### [Exercice court 1]
D'après l'extrait sur la parfumerie espagnole, quel rang l'Espagne occupe-t-elle aujourd'hui parmi les exportateurs mondiaux de parfums ?

### Extrait ###

Des explorateurs tels le génois Christophe Colomb au service des rois catalans espagnols, ou encore les Portugais Fernand de Magellan et Vasco de Gama rapportent de leurs voyages des matières premières encore peu connues en Europe. Cacao, vanille, tabac, des épices comme la cardamome ou le poivre font connaître un nouvel essor au monde de la parfumerie. Plus les arômes seront couvrants, mieux ce sera : on a besoin de camoufler ses effluves peu agréables avec des fragrances capiteuses à souhait. Et à l’époque, les grands parfumeurs sont principalement italiens… et espagnols ! Ayant hérité de l’érudition des conquérants arabes, les Espagnols ne sont plus en reste dans le monde olfactif.
Espagne et parfum aujourd’hui
On pourrait penser que le passé de l’Espagne sous domination arabe aurait débouché sur un pays friand de parfums entêtants, mêlant oud et résines sombres… C’est en fait tout le contraire ! Sans doute partiellement sous l’influence de son chaud climat méditerranéen, les notes hespéridées, toniques et légères, les eaux de Cologne et les parfums floraux tout en fraîcheur ont la cote. Si en France, il est fréquent d’employer familièrement le terme “parfum” alors que le produit dont on parle est peut-être une eau de toilette ou de Cologne, en Espagne, c’est plutôt le mot “colonia” que vous entendrez être utilisé à toutes les sauces !
En plus d’être aujourd’hui le deuxième exportateur mondial de parfums, l’Espagne est aussi le quatrième plus gros marché de l’Union Européenne dans le domaine parfumé. Parmi les fragrances les plus prisées, on trouve Eau de Rochas, Light Blue, Amor Amor, CK One, Coco Mademoiselle… mais aussi des fragrances venues tout droit d’Espagne comme le sont par exemple Aire ou Agua de Loewe ! Partons pour un petit tour d’horizon des grandes maisons de parfumerie hispaniques et de quelques figures notables de la parfumerie espagnole.

###

### [Exercice court 2]
Reproduisez à l'identique les lignes des enregistrements, de celle qui contient « Image resolution: width=361 » jusqu'à la fin des enregistrements. Omettez les images.

### Enregistrements fournis ###

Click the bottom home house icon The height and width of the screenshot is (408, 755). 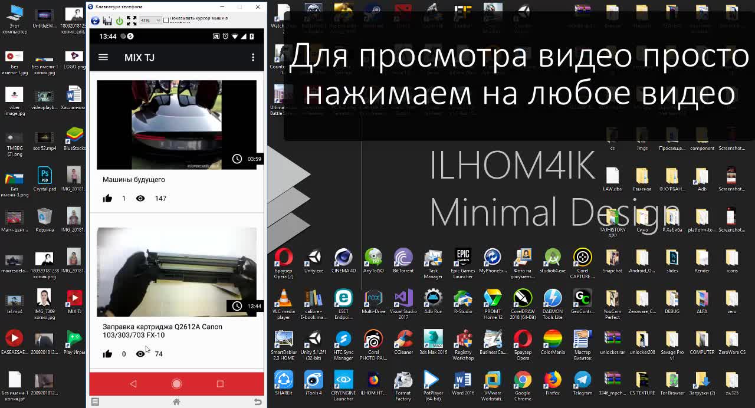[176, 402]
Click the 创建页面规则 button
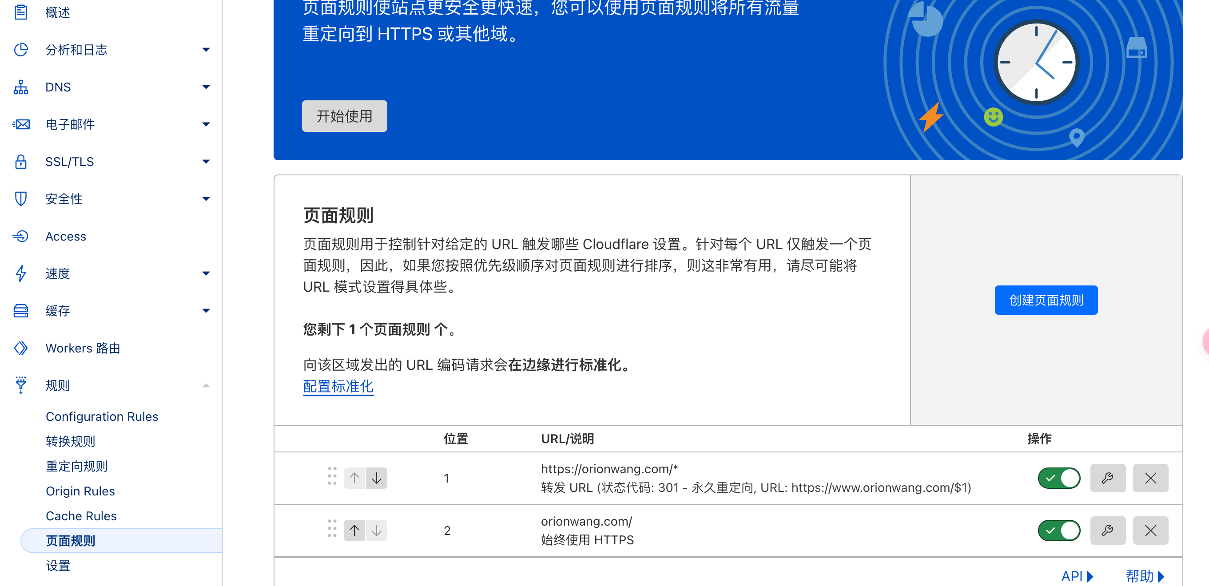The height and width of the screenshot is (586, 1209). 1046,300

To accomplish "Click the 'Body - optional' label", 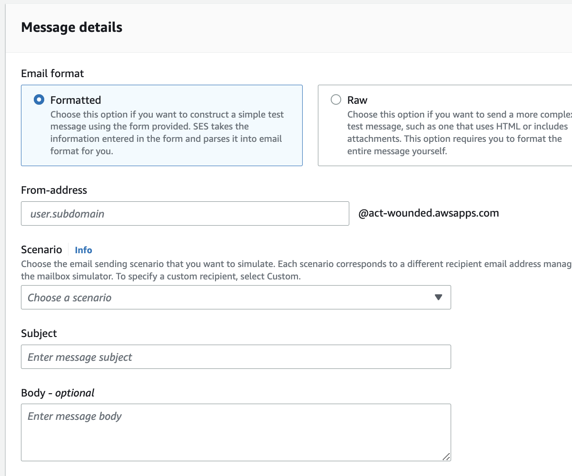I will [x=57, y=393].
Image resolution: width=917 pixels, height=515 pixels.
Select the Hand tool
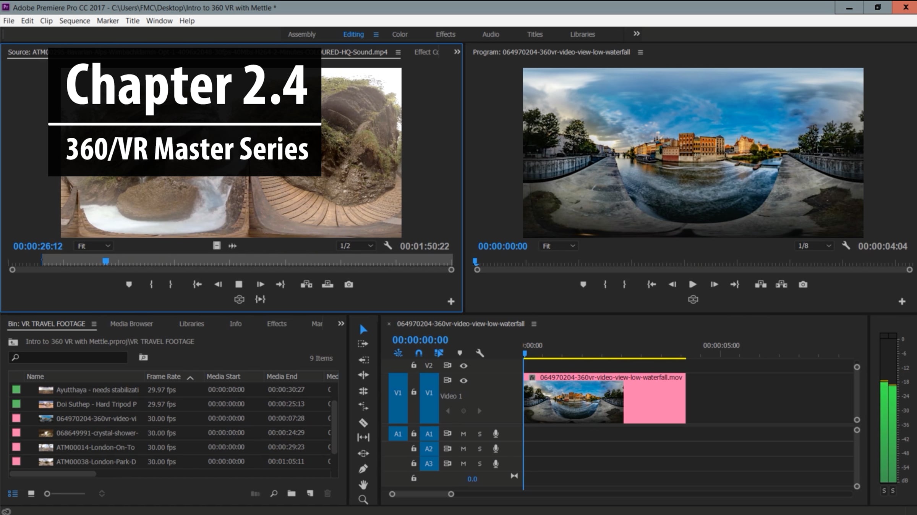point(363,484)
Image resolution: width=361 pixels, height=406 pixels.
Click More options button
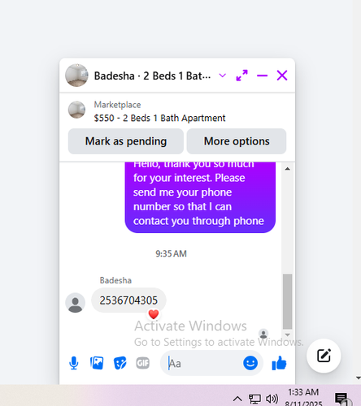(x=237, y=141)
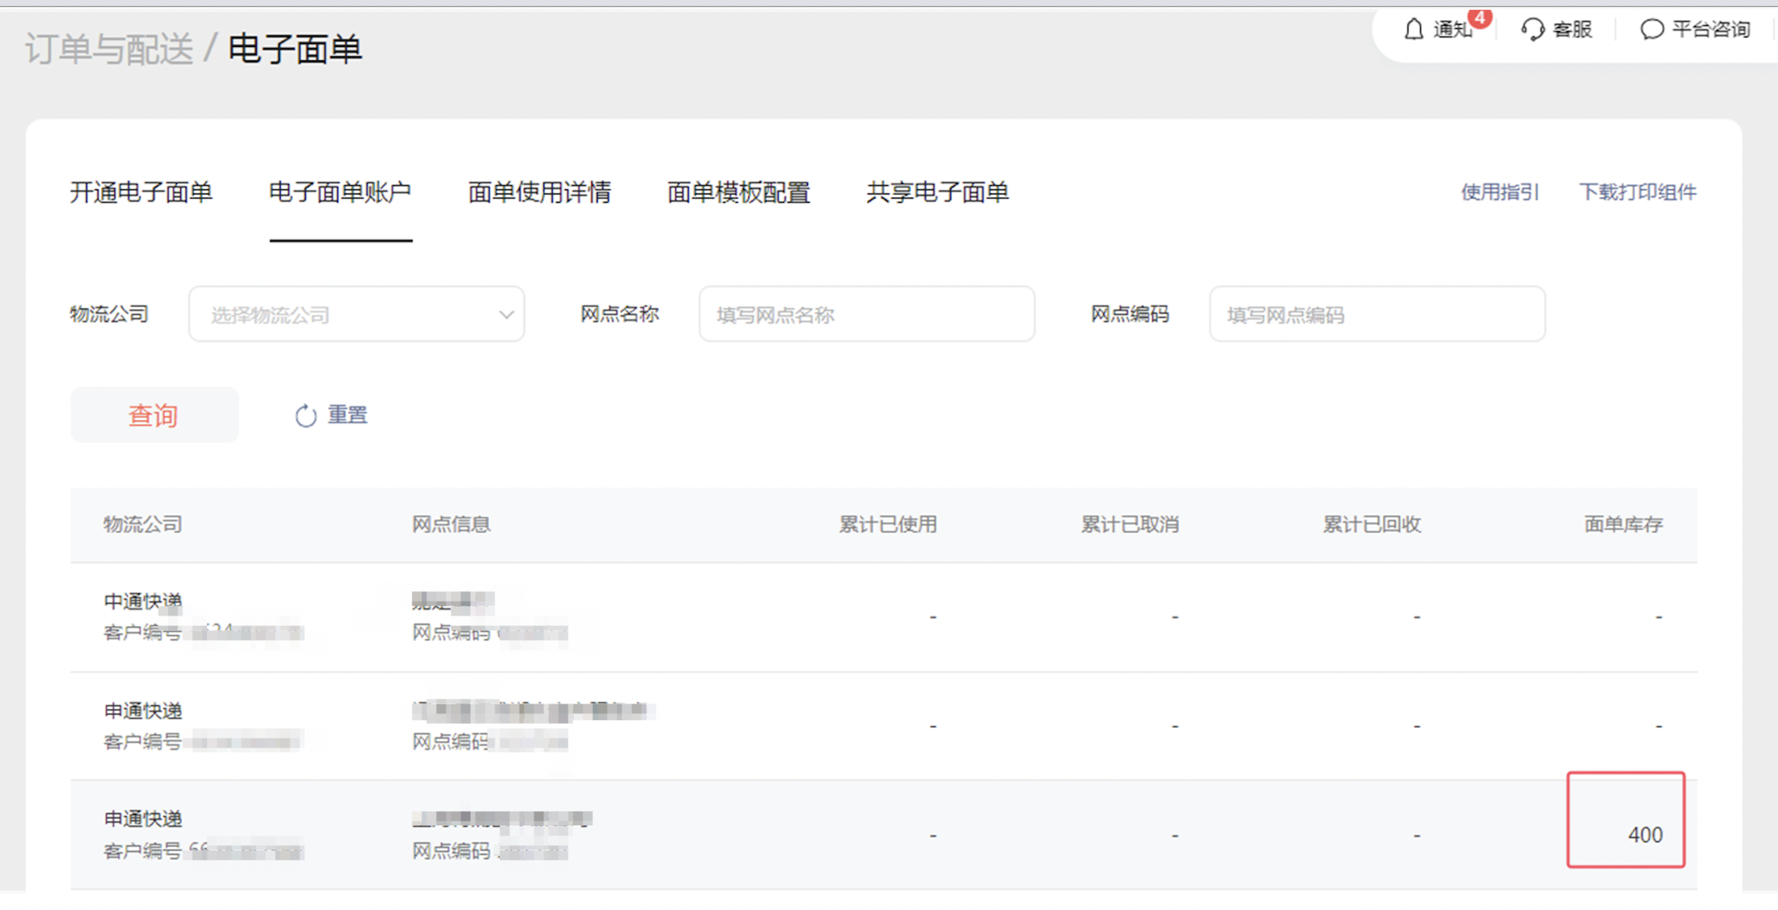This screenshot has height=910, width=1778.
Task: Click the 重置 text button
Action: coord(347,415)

###

### [Solution détaillée 1]
L'Espagne est le deuxième exportateur mondial de parfums.

### [Solution détaillée 2]
Image resolution: width=361 pixels, height=406 pixels.
Click More options button
(x=237, y=141)
This screenshot has height=910, width=1778.
Task: Click the 重置 text button
Action: coord(347,415)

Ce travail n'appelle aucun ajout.